Desde entonces a la fecha millones en el mundo se conectan por esta red social, sin embargo en los últimos años la tasa de adolescentes, en México solamente, que han sido víctimas de abusos o acoso e incluso agresiones sexuales, se ha incrementado considerablemente.
En este marco, la SEP propuso que los padres de familia deberían estar al pendiente del uso de la red por parte de sus hijos adolescentes para frenar este problema. La solución que propone es limitar o de plano cancelar el uso de Facebook.

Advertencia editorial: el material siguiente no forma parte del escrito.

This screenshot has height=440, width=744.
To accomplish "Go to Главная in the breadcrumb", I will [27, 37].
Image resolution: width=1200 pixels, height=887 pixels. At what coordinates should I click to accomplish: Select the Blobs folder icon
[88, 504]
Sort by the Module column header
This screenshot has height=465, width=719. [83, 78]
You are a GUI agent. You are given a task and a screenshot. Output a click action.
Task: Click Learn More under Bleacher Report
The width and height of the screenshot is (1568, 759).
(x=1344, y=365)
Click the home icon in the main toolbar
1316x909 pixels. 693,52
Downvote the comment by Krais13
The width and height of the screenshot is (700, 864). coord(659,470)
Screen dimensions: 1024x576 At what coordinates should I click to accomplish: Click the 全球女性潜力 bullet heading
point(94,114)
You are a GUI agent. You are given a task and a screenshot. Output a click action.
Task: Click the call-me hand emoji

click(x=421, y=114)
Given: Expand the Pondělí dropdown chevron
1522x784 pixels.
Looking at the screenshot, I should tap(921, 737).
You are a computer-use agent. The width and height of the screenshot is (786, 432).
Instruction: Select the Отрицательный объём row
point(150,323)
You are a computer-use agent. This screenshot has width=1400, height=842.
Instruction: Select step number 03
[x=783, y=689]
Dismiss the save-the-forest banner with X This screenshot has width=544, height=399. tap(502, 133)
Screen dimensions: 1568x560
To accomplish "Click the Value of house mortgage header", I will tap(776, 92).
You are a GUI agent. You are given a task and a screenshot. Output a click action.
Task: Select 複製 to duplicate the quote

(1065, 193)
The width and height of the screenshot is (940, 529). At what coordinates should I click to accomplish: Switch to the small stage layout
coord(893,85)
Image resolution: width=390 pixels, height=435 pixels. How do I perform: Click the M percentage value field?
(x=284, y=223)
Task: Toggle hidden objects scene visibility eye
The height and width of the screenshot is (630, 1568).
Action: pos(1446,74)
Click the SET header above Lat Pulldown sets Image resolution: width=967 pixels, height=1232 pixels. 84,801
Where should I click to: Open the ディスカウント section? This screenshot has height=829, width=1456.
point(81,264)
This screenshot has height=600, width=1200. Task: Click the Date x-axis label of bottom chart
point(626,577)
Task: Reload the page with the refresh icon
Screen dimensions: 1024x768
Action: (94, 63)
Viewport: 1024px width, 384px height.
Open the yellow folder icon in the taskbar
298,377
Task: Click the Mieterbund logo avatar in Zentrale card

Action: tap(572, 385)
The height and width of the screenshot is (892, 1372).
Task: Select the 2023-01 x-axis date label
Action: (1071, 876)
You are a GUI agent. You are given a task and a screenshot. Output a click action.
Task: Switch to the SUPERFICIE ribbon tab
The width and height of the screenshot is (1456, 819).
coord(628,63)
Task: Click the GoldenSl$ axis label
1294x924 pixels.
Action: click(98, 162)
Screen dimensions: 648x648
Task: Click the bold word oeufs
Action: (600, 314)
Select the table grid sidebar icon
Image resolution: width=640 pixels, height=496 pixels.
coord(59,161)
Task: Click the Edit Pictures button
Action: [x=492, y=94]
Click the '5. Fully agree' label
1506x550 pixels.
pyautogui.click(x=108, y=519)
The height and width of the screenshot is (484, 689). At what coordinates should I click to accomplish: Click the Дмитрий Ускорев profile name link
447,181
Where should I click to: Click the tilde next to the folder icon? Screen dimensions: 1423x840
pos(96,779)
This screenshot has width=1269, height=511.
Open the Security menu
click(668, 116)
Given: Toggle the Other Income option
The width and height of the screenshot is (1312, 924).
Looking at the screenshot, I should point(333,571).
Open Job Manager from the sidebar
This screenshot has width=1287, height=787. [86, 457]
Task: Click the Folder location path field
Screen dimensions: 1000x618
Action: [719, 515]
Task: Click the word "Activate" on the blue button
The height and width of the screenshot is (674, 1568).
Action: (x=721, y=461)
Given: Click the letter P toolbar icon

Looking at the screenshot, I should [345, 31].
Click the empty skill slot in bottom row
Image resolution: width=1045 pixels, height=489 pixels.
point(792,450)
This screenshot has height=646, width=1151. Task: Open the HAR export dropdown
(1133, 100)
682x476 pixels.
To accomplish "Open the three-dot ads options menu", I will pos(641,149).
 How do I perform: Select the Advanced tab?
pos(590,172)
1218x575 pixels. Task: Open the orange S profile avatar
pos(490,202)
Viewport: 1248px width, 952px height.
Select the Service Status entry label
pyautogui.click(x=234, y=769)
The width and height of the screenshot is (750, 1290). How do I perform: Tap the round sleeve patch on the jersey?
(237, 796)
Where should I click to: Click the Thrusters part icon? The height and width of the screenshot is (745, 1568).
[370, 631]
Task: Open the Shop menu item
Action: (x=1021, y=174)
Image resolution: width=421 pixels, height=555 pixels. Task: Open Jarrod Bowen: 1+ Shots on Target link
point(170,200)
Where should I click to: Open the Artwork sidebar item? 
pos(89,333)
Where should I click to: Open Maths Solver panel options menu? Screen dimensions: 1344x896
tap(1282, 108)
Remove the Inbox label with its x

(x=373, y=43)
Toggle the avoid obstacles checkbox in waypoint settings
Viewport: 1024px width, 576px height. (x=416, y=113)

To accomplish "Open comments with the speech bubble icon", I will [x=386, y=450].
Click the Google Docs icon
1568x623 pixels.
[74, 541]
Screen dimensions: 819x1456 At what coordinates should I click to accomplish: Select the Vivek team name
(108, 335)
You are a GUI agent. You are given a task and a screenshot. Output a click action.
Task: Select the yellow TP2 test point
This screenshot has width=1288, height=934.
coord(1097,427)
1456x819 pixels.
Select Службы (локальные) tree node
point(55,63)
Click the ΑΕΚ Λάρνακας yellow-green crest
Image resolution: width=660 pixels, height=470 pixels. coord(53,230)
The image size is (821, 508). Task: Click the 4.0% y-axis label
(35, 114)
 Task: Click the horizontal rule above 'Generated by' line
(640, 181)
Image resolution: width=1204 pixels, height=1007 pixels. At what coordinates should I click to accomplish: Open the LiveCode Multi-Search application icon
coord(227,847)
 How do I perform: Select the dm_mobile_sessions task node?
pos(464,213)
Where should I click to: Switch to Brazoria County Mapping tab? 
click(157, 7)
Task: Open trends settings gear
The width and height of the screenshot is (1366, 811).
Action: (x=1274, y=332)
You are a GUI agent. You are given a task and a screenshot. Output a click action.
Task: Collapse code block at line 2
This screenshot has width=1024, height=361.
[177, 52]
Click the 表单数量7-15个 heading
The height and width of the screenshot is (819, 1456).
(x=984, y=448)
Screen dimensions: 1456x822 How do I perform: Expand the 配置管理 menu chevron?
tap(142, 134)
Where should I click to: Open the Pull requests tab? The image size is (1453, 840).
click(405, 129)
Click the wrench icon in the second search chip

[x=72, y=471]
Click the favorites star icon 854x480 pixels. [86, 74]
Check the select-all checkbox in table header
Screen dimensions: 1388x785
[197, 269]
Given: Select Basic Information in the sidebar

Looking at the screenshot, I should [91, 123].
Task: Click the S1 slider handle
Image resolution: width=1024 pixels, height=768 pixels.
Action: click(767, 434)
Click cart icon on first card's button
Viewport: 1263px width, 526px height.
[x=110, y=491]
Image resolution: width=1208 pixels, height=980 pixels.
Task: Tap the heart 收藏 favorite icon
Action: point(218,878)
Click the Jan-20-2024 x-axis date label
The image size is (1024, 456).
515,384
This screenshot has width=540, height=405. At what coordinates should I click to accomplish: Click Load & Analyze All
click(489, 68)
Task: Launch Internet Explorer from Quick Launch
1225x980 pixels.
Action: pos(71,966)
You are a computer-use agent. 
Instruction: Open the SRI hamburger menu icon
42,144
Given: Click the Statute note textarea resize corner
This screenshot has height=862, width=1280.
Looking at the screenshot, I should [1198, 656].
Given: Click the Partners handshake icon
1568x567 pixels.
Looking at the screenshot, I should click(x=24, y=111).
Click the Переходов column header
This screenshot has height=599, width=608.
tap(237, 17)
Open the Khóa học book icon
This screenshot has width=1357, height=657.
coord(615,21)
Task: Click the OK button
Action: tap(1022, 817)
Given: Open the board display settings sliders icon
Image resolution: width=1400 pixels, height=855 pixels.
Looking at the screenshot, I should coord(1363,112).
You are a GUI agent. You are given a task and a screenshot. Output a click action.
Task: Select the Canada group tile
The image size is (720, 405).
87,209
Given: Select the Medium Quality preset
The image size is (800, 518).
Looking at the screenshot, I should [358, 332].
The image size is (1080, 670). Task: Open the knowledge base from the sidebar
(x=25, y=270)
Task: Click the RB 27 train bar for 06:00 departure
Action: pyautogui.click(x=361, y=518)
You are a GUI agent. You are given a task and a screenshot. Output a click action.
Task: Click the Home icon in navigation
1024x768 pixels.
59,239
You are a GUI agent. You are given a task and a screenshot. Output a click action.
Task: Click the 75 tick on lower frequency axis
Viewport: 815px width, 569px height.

Pero entonces, cancelar o limitar el uso de esta red social, ¿no es contribuir a que las familias sigan dispersas aun estando juntas? Lo que no se da cuenta el órgano educativo del país es que con la opinión mayoritaria de cerrar Facebook para evitar problemas con los menores, se fomenta la desintegración de la estructura familiar.
Mientras menos se arriesguen los padres de familia a ser los amigos de sus hijos, (esto no necesariamente es romántico o utópico) la sociedad seguirá estancada y los jóvenes continuarán siendo unos ineptos para los frutos de la tecnología.
Se trata pues, no de prohibir el uso de Facebook, sino de cambiar la estrategia y crear otro tipo de programas que fomenten la comunicación familiar desde la primera infancia, de tal suerte que los chicos crezcan sabiendo lo que les conviene y lo que no, tal cual como quien decide no hacer cierta amistad porque puede haber consecuencias.
Y con estas guías sólo se contribuye a seguir poniendo tapas mentales, frenando la capacidad tecnológica y hasta emocional de los adolescentes, lo cual, para fines de esta prohibición o limitación, detiene el progreso social de los mismos, que pueden hacer uso de las redes sociales de forma sana y hasta eficiente.
El punto es: se trata de un trabajo en conjunto, padres e hijos, comunicarse y con esto no prohibir ni limitar nada, sino advertir más bien sobre las consecuencias, siempre con bases de educación. En definitiva que hace falta un reajuste en las estructuras familiares.